I believe that the requirements state that you can assume that at most there will be only one person in the database at a time, I also believe the requirments also stated that is a record was locked, you were to wait until it was unlocked, and consume no CPU Cycles until then, however, with that said, you bring up a good point.
Typically you will be dealing with detached views of data. Think of it like this. On Ebay, you enter your bid 10 seconds before the bidding is over, you get a message back telling you that you are currently the highest bidder, you refresh the browser, only to find that you have lost.
The only way around this would be to hold a lock on the record, which is a bad idea for a number of reasons.
In the project you will be dealing with a detached view of a record, I don't think that there would be a very likely chance that somehow a record would be locked at the same time you are trying to save (update to the db) it, on the other hand, I think it is very likely that you may try to update a record that has already been updated.
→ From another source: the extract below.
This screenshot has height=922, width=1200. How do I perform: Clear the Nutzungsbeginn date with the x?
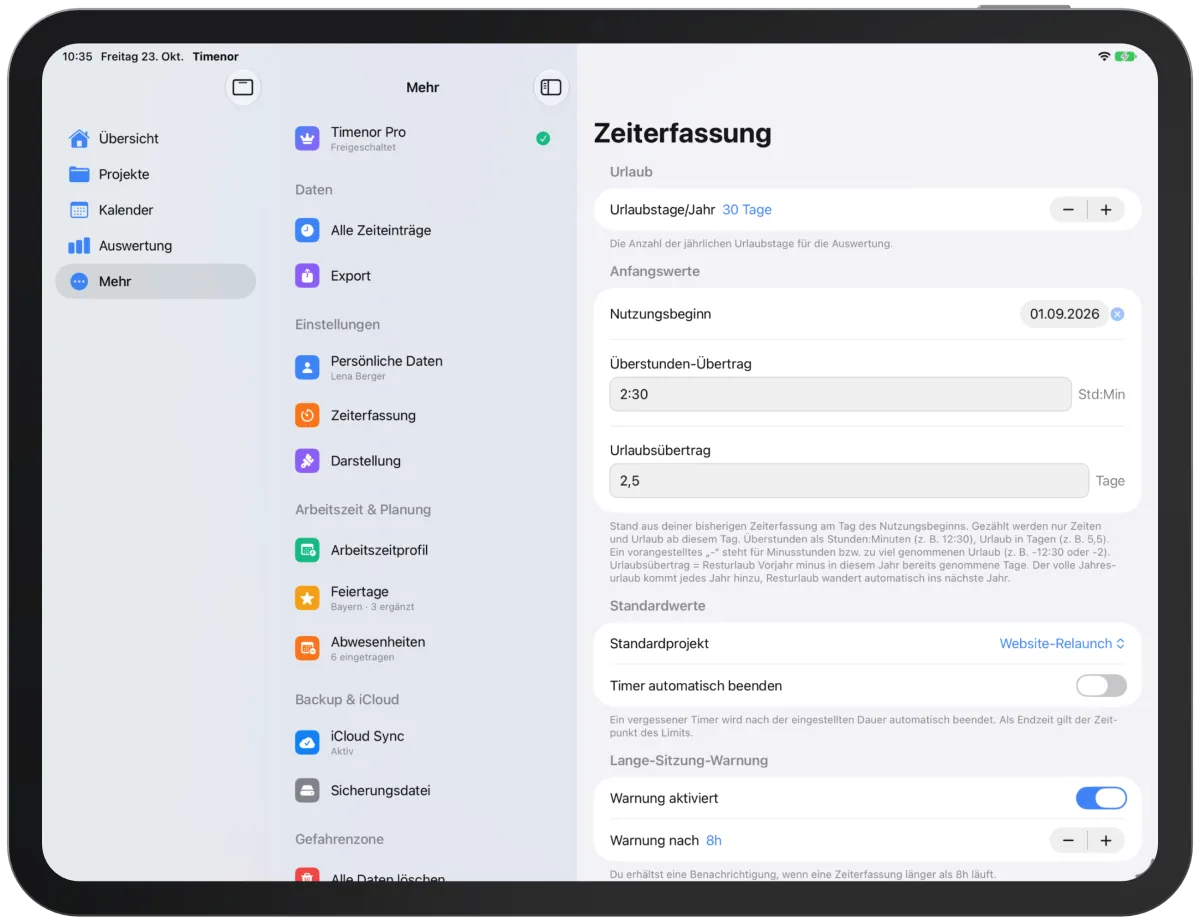(1117, 314)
Typically applications or frameworks (like Hibernate, etc...) handle this with versioning, (reading a version/update counter, etc...). You are not allowed to modify the db, so, the only way to handle versioning is to, lock the record for update and check the current record values against the original detached view of the data, if the match, great, if they don't, not so great.
I suggested this before (and am doing it in my own project) and it was derided, by those who obviously know more, however, using versioning would take care of your concerns, and also provide a more robust and correct application.